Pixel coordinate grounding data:
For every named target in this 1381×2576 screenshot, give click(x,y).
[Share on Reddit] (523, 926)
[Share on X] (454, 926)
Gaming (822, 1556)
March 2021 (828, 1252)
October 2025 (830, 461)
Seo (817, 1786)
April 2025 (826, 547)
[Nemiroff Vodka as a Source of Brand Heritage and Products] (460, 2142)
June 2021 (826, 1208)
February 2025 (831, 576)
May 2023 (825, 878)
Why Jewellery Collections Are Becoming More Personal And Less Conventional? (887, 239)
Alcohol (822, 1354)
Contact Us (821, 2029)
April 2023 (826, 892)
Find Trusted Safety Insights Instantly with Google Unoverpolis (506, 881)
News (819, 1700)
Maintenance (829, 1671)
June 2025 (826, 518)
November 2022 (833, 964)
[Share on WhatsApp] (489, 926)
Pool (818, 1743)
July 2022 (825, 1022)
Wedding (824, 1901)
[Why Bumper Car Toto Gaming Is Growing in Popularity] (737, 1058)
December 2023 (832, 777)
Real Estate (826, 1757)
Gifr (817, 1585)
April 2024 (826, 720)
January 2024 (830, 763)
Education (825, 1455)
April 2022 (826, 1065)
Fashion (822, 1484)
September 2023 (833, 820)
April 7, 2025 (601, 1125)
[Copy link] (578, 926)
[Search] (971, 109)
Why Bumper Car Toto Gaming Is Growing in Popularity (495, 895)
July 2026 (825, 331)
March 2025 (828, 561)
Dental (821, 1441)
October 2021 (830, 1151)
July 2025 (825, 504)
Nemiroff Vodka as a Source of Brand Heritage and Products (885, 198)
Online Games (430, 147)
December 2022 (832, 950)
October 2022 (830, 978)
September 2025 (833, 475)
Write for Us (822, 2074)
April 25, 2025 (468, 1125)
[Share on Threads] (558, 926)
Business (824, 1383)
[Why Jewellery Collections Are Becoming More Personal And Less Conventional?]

* Your task:
Copy the lines above exactly. Start with the line containing "Find Trusted Safety", end with the line containing "September 2025 (833, 475)", and include both.

* Task answer:
Find Trusted Safety Insights Instantly with Google Unoverpolis (506, 881)
News (819, 1700)
Maintenance (829, 1671)
June 2025 (826, 518)
November 2022 (833, 964)
[Share on WhatsApp] (489, 926)
Pool (818, 1743)
July 2022 (825, 1022)
Wedding (824, 1901)
[Why Bumper Car Toto Gaming Is Growing in Popularity] (737, 1058)
December 2023 (832, 777)
Real Estate (826, 1757)
Gifr (817, 1585)
April 2024 (826, 720)
January 2024 (830, 763)
Education (825, 1455)
April 2022 (826, 1065)
Fashion (822, 1484)
September 2023 (833, 820)
April 7, 2025 (601, 1125)
[Copy link] (578, 926)
[Search] (971, 109)
Why Bumper Car Toto Gaming Is Growing in Popularity (495, 895)
July 2026 (825, 331)
March 2025 (828, 561)
Dental (821, 1441)
October 2021 (830, 1151)
July 2025 (825, 504)
Nemiroff Vodka as a Source of Brand Heritage and Products (885, 198)
Online Games (430, 147)
December 2022 (832, 950)
October 2022 (830, 978)
September 2025 (833, 475)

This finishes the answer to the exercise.